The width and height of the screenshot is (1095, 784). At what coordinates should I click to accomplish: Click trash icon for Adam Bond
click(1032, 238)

____________

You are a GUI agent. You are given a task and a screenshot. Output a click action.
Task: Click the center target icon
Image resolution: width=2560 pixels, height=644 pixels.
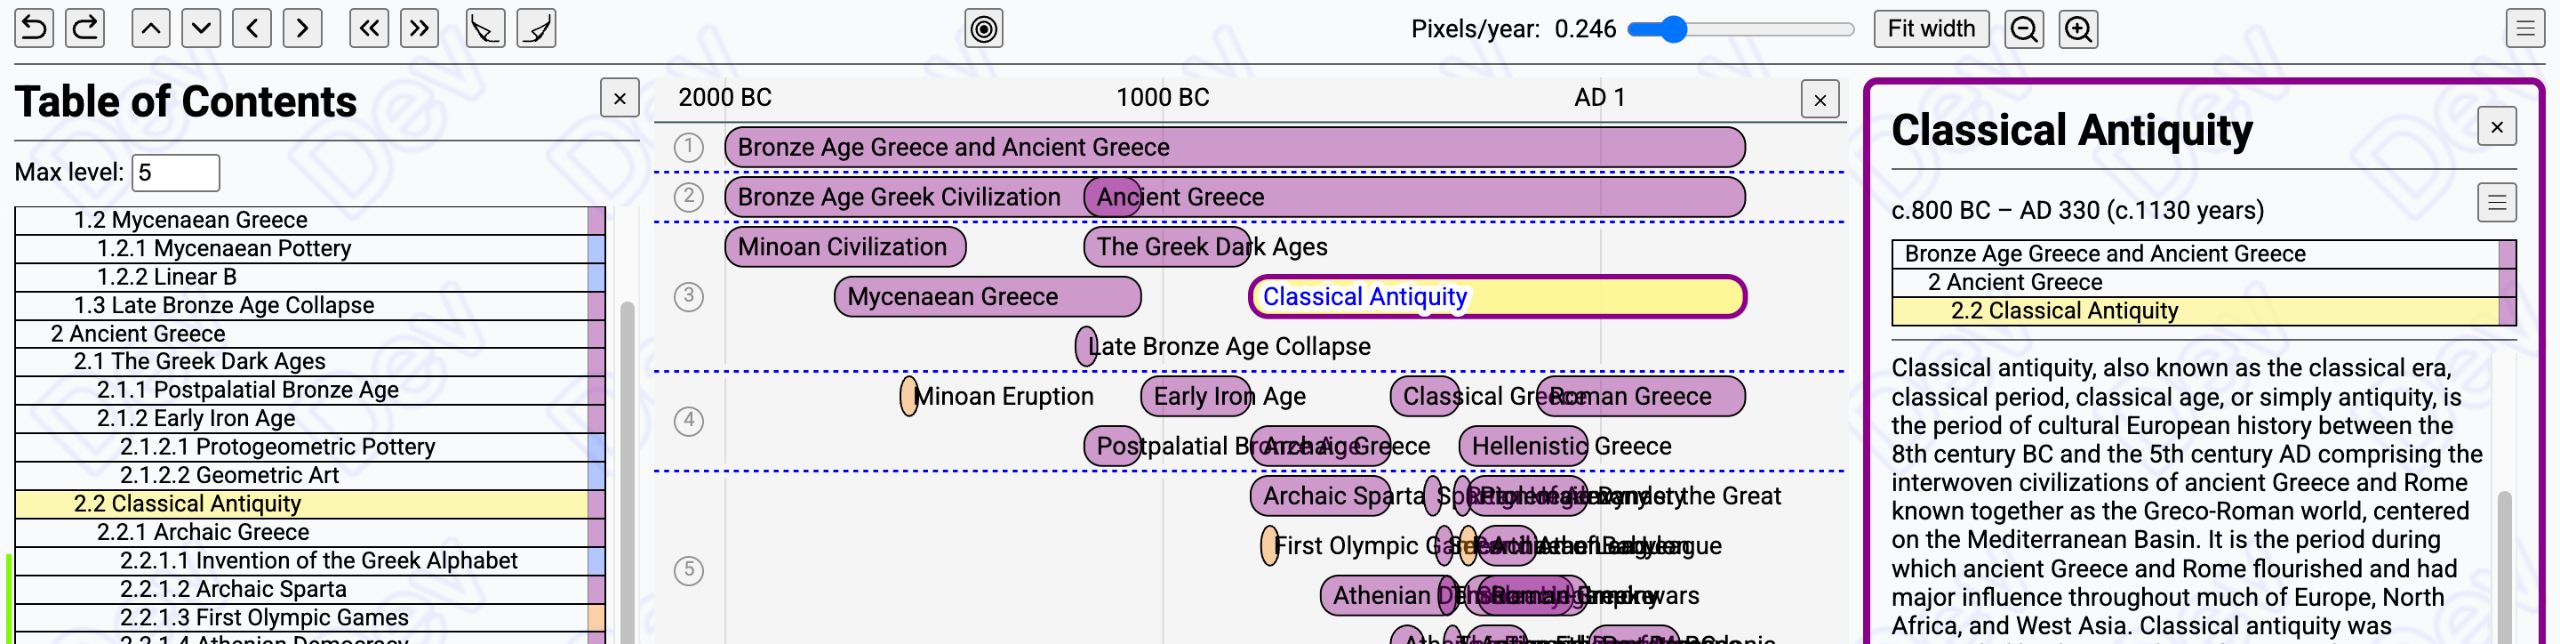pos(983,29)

____________

## What you should do:
Edit the data from the line containing "The width and" through the line containing "click(1032, 238)", replacing "trash icon" with "delete button" and leaving everything else unchanged. Give back only those lines.

## Solution below:
The width and height of the screenshot is (1095, 784). At what coordinates should I click to accomplish: Click delete button for Adam Bond
click(1032, 238)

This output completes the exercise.